- Working data -
◇ ◇ ◇ ◇
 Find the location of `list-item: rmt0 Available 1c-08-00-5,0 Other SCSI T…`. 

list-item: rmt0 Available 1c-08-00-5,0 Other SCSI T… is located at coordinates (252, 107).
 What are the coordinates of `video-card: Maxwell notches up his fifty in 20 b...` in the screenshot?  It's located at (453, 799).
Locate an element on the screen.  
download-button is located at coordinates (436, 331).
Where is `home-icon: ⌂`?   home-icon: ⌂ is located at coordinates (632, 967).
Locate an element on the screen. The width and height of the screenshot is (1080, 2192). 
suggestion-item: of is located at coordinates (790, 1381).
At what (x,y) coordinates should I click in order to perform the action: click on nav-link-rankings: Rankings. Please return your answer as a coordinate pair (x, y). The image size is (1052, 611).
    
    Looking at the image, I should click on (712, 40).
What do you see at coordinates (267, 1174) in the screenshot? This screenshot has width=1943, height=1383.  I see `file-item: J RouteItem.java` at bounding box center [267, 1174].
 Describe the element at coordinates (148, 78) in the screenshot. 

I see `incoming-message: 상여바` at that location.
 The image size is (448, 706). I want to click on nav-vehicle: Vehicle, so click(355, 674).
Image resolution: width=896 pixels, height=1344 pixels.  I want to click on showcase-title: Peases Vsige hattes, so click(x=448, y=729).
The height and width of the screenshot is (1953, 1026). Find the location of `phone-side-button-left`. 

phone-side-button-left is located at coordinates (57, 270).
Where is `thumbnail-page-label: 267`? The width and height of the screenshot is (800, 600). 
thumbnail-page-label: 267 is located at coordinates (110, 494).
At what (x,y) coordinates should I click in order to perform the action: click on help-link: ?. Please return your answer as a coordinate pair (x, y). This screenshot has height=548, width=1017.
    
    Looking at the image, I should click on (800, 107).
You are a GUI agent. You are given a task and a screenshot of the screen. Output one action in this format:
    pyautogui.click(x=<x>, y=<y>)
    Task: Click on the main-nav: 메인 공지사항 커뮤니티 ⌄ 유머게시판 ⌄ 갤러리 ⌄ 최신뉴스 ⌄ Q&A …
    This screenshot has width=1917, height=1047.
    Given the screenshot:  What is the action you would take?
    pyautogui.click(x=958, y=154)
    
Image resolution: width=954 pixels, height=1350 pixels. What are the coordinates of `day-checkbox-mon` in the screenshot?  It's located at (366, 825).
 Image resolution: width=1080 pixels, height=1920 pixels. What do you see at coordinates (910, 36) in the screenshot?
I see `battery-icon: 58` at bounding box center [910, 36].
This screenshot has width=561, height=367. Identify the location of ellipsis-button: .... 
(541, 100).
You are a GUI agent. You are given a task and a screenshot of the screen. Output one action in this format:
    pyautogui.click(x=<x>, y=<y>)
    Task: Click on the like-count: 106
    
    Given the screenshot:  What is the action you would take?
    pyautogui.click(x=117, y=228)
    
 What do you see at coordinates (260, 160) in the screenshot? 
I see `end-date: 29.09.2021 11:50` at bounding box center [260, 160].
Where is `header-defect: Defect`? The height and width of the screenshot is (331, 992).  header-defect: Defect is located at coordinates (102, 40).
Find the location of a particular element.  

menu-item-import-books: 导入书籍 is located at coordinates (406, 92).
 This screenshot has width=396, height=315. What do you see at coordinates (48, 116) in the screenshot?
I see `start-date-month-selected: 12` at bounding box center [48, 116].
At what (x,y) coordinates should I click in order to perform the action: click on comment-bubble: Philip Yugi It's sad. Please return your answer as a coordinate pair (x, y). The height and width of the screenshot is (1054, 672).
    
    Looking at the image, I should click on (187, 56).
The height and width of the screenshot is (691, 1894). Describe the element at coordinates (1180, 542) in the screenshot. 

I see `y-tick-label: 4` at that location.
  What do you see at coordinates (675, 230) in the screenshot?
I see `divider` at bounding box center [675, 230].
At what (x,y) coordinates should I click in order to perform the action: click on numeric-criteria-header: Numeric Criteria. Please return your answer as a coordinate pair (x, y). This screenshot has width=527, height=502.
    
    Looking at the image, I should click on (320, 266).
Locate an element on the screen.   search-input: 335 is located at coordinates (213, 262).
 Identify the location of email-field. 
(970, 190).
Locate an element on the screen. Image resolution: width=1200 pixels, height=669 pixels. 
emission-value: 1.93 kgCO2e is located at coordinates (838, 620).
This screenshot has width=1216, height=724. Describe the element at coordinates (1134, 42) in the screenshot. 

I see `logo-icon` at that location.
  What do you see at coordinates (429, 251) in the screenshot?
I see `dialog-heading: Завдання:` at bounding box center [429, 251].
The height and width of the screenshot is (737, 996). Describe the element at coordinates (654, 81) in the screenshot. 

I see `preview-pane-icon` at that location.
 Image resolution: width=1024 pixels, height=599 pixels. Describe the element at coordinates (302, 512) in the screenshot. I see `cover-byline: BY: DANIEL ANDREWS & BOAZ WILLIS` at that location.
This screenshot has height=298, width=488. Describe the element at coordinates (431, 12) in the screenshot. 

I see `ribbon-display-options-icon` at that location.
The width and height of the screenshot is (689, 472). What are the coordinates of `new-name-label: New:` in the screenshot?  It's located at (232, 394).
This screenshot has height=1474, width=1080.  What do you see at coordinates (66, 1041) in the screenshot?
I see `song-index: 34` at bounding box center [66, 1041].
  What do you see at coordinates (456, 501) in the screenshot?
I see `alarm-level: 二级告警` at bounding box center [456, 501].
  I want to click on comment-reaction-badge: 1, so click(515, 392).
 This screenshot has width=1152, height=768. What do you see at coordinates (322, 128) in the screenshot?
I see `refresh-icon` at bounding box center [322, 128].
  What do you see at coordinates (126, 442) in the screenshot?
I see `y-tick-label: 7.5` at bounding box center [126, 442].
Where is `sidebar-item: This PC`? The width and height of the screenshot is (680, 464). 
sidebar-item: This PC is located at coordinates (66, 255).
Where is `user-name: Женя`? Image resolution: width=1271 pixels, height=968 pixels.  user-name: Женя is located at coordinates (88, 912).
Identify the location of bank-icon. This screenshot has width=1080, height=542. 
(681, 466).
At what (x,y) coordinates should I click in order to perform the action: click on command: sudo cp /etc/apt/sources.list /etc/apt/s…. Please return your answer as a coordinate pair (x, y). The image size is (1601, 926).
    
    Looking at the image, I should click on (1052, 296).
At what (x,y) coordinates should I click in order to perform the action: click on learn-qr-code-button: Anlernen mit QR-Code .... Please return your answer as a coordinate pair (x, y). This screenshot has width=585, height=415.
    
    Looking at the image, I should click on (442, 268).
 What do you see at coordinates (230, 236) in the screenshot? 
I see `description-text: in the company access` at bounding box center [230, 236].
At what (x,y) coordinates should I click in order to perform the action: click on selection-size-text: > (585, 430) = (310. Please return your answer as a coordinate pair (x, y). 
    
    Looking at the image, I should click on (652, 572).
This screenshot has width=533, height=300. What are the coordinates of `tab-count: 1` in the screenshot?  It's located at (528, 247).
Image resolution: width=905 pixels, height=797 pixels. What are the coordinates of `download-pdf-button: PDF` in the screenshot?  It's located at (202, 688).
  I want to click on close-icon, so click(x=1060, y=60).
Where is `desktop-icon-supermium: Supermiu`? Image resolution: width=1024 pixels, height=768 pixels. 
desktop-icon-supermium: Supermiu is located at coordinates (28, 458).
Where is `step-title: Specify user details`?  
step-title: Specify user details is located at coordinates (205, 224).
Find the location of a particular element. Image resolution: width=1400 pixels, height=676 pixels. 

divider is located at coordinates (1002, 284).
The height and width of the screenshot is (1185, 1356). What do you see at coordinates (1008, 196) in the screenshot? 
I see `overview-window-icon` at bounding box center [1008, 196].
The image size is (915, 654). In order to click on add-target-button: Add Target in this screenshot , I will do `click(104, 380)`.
◇ ◇ ◇ ◇
- Work item -
Report how many lines of the listing contain the string "left". Give only the number.

- Problem solution -
2